Martin encourages people to note ALL their expenditure and the little items that are often forgotten, and extrapolate the cost of those little items to how much they cost over a week/month/year and how that will be impacting their budget, their ability to save for whatever they're saving for.

I'm very well aware of how people on tight budgets view and manage money, I've been one of them most of my adult life including times where I've gone without food, a warm coat or even a home.

Teacher22 · 28/09/2018 20:48

I have been dirt poor where my mother had two jobs to keep three of us and there was no money in the house and, after years of full time working with a DH doing the same, better off. Now that I am on an enforced retirement ( too stressed after 34 yearns to continue teaching) and the DH made redundant we are back being income poor again. The thing that struck me most is that people are damned insensitive when you are poor and resentful and rude when you are what they consider well off as if you have won the lottery or have been left an inheritance rather than wearing yourself to the bone for the kids and the tax.

It is human nature. If you are a decent and well mannered person you do not make others uncomfortable if you are better off than they are and if you are not in such a good place you do not make yourself feel better by criticising those who are enjoying the fruits of their labour.

Willow2017 · 28/09/2018 20:50

I think it would be a real shame if MN became somewhere where you couldn’t admit to having money.

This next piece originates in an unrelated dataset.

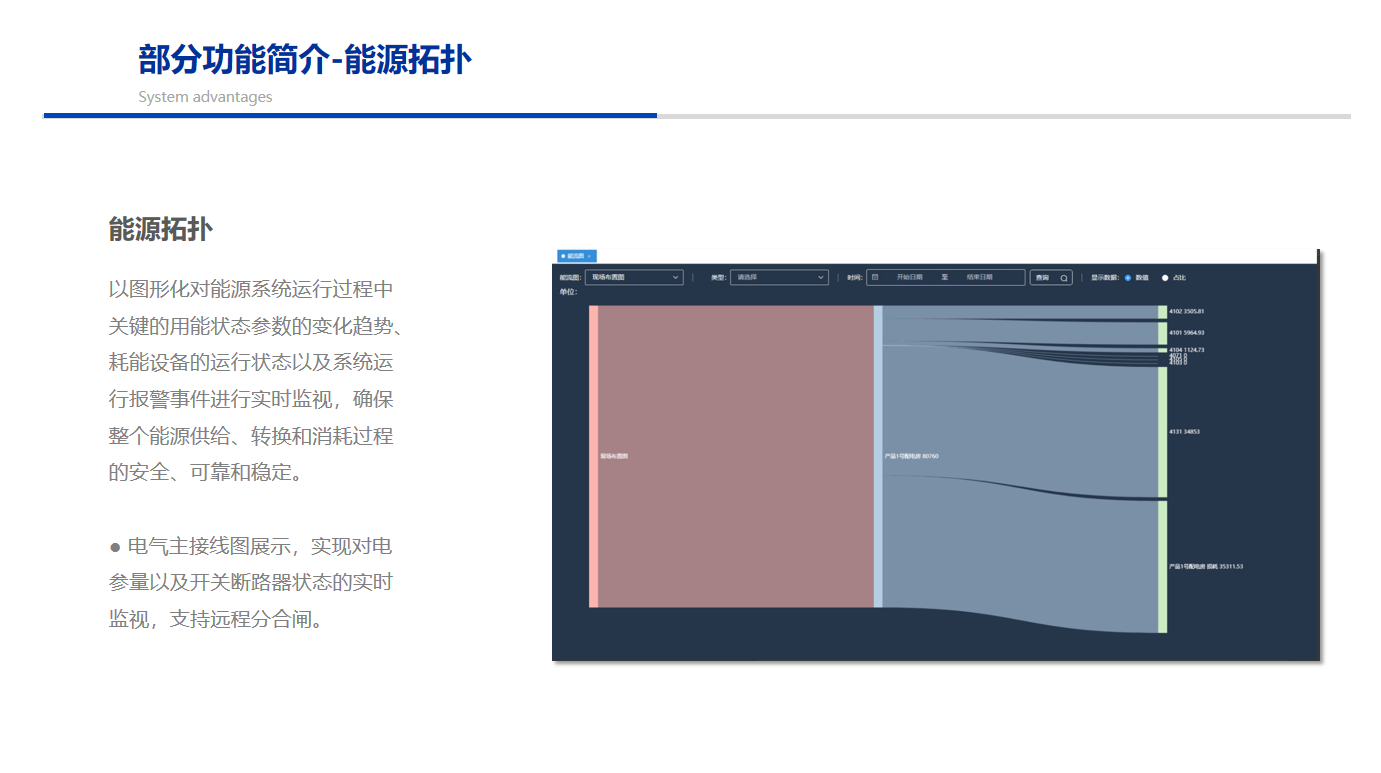
Task: Click the green 4131 node bar
Action: 1162,432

Ffs that isnt the point of the thread at all! Someine havingmore money tjan someone else doesnt affect anyone. If you are on a thread discussing expensive things thats fine knock yourself out.

Telling someone struggling to get by each week, counting every penny and who is fed up and depressed by the constant grind to "have a weekend break, just sell something on eBay to pay for it" or
"Get a cleaner in twice a week.to give you a break" -- cos not having any money doesnt actually mean that it means i have £40 a week to give to someone else- - or "have a spa day it will make you feel better" is the kind of useless advice op is talking about. If you dont have spare money at all all the lovely suggestions on how to spend more money are freaking uselesd and shows that the poster has not read what the op has actually said at all but has just jumped in with some platitude as they cant consider not everyone has enough income to pay for all that stuff.

decentchap · 28/09/2018 21:02

Most people who post such rubbish recommending extravagance are probably skint. You are not and clearly careful. Debt is spiralling out of control (again). You are wise to be unhappy with the 'spend, spend, spend' lot - its a front and simple maths confirm there are few with inherited cash, massively overpaid jobs and many, many more with humungous debt burdens.
If you havent got it lie about it is the ordure of the day. Stay happy and be smug.

WeBuiltThisBuffetOnSausageRoll · 28/09/2018 21:07

Graphista - Sorry, I didn't mean to selectively quote you in order to inadvertently twist what you said. Apologies and point taken.